**REQUIRED TASK:** Can you present every line of the listing below as a Markdown table with the columns Row and Entry, numbering the rows and skipping any blank lines?

** begin SUPPLIED MATERIAL **

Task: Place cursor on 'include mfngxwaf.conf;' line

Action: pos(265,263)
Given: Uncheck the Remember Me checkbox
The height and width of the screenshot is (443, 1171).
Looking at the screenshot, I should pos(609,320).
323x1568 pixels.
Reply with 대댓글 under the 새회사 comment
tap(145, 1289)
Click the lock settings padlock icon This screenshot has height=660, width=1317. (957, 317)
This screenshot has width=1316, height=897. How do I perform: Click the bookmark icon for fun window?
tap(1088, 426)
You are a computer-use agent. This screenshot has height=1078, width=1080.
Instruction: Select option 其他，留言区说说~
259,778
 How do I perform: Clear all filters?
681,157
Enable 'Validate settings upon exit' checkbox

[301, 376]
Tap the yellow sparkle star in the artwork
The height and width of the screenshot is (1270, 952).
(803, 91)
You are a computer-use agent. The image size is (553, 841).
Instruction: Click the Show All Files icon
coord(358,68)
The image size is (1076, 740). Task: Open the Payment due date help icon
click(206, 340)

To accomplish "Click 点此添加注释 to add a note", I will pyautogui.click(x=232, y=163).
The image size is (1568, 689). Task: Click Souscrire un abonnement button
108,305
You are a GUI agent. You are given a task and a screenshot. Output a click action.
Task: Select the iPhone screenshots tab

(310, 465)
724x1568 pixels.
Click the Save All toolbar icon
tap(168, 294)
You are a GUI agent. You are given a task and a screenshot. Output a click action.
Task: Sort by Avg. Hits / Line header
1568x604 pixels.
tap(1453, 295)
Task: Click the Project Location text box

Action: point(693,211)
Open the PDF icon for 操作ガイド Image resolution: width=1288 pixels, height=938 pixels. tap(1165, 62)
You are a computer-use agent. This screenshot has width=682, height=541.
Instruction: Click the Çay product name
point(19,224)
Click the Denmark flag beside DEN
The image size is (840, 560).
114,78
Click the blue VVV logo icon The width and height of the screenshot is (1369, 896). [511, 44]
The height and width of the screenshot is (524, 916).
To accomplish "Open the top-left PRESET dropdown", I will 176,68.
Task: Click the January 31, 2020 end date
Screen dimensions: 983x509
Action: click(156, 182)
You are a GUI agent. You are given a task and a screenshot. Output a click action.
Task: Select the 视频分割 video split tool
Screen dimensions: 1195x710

** end SUPPLIED MATERIAL **

**WORKED SOLUTION:**
| Row | Entry |
|---|---|
| 1 | Task: Place cursor on 'include mfngxwaf.conf;' line |
| 2 | Action: pos(265,263) |
| 3 | Given: Uncheck the Remember Me checkbox |
| 4 | The height and width of the screenshot is (443, 1171). |
| 5 | Looking at the screenshot, I should pos(609,320). |
| 6 | 323x1568 pixels. |
| 7 | Reply with 대댓글 under the 새회사 comment |
| 8 | tap(145, 1289) |
| 9 | Click the lock settings padlock icon This screenshot has height=660, width=1317. (957, 317) |
| 10 | This screenshot has width=1316, height=897. How do I perform: Click the bookmark icon for fun window? |
| 11 | tap(1088, 426) |
| 12 | You are a computer-use agent. This screenshot has height=1078, width=1080. |
| 13 | Instruction: Select option 其他，留言区说说~ |
| 14 | 259,778 |
| 15 |  How do I perform: Clear all filters? |
| 16 | 681,157 |
| 17 | Enable 'Validate settings upon exit' checkbox |
| 18 | [301, 376] |
| 19 | Tap the yellow sparkle star in the artwork |
| 20 | The height and width of the screenshot is (1270, 952). |
| 21 | (803, 91) |
| 22 | You are a computer-use agent. The image size is (553, 841). |
| 23 | Instruction: Click the Show All Files icon |
| 24 | coord(358,68) |
| 25 | The image size is (1076, 740). Task: Open the Payment due date help icon |
| 26 | click(206, 340) |
| 27 | To accomplish "Click 点此添加注释 to add a note", I will pyautogui.click(x=232, y=163). |
| 28 | The image size is (1568, 689). Task: Click Souscrire un abonnement button |
| 29 | 108,305 |
| 30 | You are a GUI agent. You are given a task and a screenshot. Output a click action. |
| 31 | Task: Select the iPhone screenshots tab |
| 32 | (310, 465) |
| 33 | 724x1568 pixels. |
| 34 | Click the Save All toolbar icon |
| 35 | tap(168, 294) |
| 36 | You are a GUI agent. You are given a task and a screenshot. Output a click action. |
| 37 | Task: Sort by Avg. Hits / Line header |
| 38 | 1568x604 pixels. |
| 39 | tap(1453, 295) |
| 40 | Task: Click the Project Location text box |
| 41 | Action: point(693,211) |
| 42 | Open the PDF icon for 操作ガイド Image resolution: width=1288 pixels, height=938 pixels. tap(1165, 62) |
| 43 | You are a computer-use agent. This screenshot has width=682, height=541. |
| 44 | Instruction: Click the Çay product name |
| 45 | point(19,224) |
| 46 | Click the Denmark flag beside DEN |
| 47 | The image size is (840, 560). |
| 48 | 114,78 |
| 49 | Click the blue VVV logo icon The width and height of the screenshot is (1369, 896). [511, 44] |
| 50 | The height and width of the screenshot is (524, 916). |
| 51 | To accomplish "Open the top-left PRESET dropdown", I will 176,68. |
| 52 | Task: Click the January 31, 2020 end date |
| 53 | Screen dimensions: 983x509 |
| 54 | Action: click(156, 182) |
| 55 | You are a GUI agent. You are given a task and a screenshot. Output a click action. |
| 56 | Task: Select the 视频分割 video split tool |
| 57 | Screen dimensions: 1195x710 |